Artificial IntelligenceEnglishPublished

Researchers teach AI to learn by doing with automatically made machine‑learning tasks

March 19, 2026arXiv: 2603.17216v1

This paper describes a way to train AI systems by giving them many automatically created machine‑learning problems to solve. The authors build a pipeline that writes task descriptions, picks datasets, makes starter code, and then checks that each task actually runs. They use the resulting problem-solving examples to fine‑tune smaller models so the models get practice at the step‑by‑step work of real research instead of only reading final papers or code.

The pipeline works in stages. First it samples machine‑learning topics and asks a strong model to propose a task and a dataset. It checks whether the proposed dataset exists by searching the Hugging Face API. Next it generates configuration files and starter code for an execution environment called ML-Gym. If running the task hits errors, the system feeds the errors back into the generator and tries to debug automatically for a limited number of rounds. If the task still fails it is discarded. The authors run the validated tasks at scale to collect many agent trajectories—sequences of reasoning, code edits, and runs—that record the full iterative process.

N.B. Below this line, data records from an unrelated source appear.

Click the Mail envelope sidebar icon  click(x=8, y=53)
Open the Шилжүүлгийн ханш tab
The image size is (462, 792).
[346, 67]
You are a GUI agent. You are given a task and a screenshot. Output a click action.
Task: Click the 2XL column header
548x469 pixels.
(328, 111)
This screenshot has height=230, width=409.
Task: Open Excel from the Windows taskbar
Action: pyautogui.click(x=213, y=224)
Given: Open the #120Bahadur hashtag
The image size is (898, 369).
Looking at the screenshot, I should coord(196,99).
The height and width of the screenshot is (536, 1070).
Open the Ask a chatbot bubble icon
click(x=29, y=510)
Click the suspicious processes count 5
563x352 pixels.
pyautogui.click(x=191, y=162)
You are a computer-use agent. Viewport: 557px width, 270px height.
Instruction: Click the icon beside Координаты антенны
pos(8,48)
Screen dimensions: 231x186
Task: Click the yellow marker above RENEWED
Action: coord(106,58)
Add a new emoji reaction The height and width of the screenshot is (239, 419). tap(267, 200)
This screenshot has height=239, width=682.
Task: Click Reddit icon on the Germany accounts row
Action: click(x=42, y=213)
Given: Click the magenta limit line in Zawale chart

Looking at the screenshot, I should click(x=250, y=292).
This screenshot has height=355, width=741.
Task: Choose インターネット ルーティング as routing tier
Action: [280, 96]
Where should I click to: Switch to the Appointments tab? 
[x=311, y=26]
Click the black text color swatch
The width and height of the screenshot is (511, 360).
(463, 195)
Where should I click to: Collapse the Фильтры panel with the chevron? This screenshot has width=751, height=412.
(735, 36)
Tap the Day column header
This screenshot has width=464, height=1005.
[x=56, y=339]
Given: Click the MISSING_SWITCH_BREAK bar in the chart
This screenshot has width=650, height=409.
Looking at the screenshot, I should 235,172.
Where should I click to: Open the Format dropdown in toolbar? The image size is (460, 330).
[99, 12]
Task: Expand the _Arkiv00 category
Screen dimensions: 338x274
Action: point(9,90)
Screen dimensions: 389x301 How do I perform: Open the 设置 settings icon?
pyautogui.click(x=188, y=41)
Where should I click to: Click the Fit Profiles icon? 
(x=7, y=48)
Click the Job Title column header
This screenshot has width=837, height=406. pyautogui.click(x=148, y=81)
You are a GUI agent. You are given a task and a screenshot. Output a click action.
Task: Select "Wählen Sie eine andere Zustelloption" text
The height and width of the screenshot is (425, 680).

To make training data, the team used a powerful model (referred to as GPT‑5) as a teacher to produce trajectories on the synthetic tasks. They then used these trajectories for supervised fine‑tuning of two student models (Qwen3‑4B and Qwen3‑8B). On the ML‑Gym benchmark, which contains 13 machine‑learning challenges, the fine‑tuned student models improved aggregate performance. The paper reports increases in the main aggregate metric (AUP) of about 9% for Qwen3‑4B and 12% for Qwen3‑8B compared with their baselines.

This approach matters because it supplies AI agents with experience in the full research loop: proposing datasets, writing and debugging code, running experiments, and improving results. That kind of iterative practice is hard to get from static text or final code alone. The pipeline is designed to scale without human labeling, so it can generate a wide range of problem types and produce many training examples for agents.